Please turn the data into a numbered list, from the start of the data through the line containing "Action: coord(67,458)", with blank lines left out.
# # # # # # #
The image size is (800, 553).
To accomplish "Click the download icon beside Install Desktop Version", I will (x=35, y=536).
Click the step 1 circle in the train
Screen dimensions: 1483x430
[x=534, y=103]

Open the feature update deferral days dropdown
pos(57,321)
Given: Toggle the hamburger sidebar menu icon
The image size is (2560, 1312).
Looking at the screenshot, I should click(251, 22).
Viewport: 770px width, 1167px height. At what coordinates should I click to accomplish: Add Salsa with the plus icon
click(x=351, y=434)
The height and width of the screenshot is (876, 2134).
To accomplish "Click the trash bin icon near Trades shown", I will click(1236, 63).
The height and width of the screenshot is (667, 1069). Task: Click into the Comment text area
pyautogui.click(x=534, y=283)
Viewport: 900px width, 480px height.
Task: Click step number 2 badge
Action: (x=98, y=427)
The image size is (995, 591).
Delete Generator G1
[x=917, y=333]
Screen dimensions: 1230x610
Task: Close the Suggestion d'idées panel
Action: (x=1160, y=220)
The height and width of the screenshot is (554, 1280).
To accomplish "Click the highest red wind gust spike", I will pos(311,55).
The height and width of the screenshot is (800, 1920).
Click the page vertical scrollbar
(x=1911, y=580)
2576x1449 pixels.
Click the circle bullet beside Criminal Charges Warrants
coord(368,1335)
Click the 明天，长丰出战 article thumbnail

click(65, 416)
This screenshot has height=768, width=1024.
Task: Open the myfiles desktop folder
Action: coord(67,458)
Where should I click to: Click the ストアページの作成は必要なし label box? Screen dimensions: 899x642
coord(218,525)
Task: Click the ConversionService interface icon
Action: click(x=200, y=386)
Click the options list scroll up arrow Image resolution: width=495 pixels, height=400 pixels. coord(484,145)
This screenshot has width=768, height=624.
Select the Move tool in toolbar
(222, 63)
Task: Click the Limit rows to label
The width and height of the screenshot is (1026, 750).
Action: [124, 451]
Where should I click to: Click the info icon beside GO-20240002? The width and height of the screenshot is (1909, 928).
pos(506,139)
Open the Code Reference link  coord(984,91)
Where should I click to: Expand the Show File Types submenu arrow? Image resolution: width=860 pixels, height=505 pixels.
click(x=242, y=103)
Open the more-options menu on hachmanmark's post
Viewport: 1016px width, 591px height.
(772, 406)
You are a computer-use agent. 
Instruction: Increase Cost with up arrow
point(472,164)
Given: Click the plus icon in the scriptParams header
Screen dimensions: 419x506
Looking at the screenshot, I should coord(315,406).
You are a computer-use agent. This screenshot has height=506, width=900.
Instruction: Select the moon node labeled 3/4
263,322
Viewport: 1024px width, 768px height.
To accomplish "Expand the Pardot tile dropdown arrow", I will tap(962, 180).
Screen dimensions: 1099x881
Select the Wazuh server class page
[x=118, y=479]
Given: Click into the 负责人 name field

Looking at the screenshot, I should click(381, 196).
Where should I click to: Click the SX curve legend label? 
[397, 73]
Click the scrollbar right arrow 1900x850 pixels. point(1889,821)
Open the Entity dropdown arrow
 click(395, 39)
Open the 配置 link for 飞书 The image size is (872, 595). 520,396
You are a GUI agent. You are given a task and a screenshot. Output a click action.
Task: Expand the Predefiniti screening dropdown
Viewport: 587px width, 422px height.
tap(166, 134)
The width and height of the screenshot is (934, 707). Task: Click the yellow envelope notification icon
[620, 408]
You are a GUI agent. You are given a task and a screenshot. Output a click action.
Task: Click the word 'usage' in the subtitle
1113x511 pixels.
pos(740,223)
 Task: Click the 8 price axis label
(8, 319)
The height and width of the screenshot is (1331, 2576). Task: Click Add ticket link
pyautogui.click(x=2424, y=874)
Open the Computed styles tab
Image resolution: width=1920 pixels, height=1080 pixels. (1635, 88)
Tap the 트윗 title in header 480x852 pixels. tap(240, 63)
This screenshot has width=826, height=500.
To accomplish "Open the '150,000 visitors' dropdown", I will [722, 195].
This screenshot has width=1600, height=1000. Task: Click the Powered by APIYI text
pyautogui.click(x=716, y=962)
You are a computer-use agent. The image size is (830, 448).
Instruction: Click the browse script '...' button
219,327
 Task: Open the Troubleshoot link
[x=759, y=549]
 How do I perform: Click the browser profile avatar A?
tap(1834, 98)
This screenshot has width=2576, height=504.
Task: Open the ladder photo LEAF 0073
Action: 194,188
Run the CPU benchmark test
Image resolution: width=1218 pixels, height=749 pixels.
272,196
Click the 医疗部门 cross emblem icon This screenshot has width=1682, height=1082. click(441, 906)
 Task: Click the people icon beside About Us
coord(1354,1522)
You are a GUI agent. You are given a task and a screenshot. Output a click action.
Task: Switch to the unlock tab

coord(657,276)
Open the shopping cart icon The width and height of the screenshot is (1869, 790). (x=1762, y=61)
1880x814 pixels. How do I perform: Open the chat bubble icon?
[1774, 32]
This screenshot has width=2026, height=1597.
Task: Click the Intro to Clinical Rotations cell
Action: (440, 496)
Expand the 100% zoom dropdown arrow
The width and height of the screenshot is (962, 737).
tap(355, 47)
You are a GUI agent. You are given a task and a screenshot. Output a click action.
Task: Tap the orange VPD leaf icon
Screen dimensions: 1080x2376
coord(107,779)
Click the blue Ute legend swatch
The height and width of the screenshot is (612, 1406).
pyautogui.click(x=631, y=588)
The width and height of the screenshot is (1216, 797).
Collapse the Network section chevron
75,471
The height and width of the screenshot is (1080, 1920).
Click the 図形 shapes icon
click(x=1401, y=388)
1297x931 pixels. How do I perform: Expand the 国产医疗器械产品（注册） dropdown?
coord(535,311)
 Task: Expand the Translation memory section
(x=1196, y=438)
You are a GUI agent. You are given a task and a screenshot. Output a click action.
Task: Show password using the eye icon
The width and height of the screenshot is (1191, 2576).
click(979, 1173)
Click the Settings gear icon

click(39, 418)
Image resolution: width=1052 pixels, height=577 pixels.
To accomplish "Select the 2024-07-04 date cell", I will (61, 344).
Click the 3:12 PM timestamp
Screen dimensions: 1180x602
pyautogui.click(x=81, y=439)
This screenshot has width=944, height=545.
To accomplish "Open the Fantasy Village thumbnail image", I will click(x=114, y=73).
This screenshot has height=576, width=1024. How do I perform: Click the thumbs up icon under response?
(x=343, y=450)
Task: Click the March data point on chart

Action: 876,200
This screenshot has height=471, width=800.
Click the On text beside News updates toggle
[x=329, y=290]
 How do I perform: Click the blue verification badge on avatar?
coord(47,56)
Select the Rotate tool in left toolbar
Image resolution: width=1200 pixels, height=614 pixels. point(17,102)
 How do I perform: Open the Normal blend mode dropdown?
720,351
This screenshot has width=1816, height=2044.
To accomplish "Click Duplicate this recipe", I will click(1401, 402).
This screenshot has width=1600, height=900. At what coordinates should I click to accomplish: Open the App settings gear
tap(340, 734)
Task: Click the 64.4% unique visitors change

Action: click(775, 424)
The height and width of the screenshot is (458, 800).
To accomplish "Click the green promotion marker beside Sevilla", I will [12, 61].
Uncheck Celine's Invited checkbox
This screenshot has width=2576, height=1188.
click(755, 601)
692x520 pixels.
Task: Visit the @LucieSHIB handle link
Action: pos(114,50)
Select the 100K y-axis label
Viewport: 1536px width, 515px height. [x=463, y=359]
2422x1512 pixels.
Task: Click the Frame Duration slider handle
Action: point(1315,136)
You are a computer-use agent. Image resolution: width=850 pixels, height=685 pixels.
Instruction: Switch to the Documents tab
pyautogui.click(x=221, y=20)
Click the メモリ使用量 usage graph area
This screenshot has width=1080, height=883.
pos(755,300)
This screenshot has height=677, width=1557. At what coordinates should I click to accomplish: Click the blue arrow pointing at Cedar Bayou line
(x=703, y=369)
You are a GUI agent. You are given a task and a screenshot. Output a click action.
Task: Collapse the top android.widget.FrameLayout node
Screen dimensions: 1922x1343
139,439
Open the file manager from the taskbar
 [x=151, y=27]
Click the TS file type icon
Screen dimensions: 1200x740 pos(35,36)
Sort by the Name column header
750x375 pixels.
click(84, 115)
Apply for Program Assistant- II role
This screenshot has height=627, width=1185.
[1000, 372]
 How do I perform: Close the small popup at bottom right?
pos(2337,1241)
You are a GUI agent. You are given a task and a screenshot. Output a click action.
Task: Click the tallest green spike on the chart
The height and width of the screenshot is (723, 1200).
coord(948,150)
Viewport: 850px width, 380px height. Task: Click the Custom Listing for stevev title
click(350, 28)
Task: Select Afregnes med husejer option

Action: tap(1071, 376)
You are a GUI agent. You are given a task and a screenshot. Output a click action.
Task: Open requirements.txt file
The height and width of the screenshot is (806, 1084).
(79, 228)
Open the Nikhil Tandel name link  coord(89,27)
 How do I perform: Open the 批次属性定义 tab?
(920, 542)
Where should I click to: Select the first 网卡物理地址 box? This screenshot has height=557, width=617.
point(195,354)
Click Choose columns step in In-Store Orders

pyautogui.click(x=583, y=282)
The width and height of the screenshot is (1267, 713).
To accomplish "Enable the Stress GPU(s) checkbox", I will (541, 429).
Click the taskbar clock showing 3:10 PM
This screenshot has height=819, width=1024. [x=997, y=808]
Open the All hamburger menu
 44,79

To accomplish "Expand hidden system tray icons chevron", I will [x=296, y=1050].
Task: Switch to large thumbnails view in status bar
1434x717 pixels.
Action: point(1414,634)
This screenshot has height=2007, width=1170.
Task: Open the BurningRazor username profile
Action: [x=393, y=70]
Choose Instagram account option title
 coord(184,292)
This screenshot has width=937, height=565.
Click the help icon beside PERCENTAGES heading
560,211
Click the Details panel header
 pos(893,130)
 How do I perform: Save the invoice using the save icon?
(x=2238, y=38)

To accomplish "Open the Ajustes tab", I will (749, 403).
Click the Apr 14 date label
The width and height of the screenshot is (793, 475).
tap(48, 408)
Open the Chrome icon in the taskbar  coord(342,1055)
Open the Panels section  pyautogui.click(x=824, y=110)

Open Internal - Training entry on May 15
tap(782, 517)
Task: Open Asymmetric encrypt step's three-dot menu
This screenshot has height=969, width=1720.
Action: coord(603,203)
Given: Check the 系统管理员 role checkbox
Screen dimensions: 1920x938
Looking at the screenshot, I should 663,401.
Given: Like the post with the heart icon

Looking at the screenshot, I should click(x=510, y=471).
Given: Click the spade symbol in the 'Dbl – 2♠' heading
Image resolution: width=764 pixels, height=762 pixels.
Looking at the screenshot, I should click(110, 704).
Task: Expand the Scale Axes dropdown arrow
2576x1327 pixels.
# # # # # # #
**The response**
1. The image size is (800, 553).
2. To accomplish "Click the download icon beside Install Desktop Version", I will (x=35, y=536).
3. Click the step 1 circle in the train
4. Screen dimensions: 1483x430
5. [x=534, y=103]
6. Open the feature update deferral days dropdown
7. pos(57,321)
8. Given: Toggle the hamburger sidebar menu icon
9. The image size is (2560, 1312).
10. Looking at the screenshot, I should click(251, 22).
11. Viewport: 770px width, 1167px height. At what coordinates should I click to accomplish: Add Salsa with the plus icon
12. click(x=351, y=434)
13. The height and width of the screenshot is (876, 2134).
14. To accomplish "Click the trash bin icon near Trades shown", I will click(1236, 63).
15. The height and width of the screenshot is (667, 1069). Task: Click into the Comment text area
16. pyautogui.click(x=534, y=283)
17. Viewport: 900px width, 480px height.
18. Task: Click step number 2 badge
19. Action: (x=98, y=427)
20. The image size is (995, 591).
21. Delete Generator G1
22. [x=917, y=333]
23. Screen dimensions: 1230x610
24. Task: Close the Suggestion d'idées panel
25. Action: (x=1160, y=220)
26. The height and width of the screenshot is (554, 1280).
27. To accomplish "Click the highest red wind gust spike", I will pos(311,55).
28. The height and width of the screenshot is (800, 1920).
29. Click the page vertical scrollbar
30. (x=1911, y=580)
31. 2576x1449 pixels.
32. Click the circle bullet beside Criminal Charges Warrants
33. coord(368,1335)
34. Click the 明天，长丰出战 article thumbnail
35. click(65, 416)
36. This screenshot has height=768, width=1024.
37. Task: Open the myfiles desktop folder
38. Action: coord(67,458)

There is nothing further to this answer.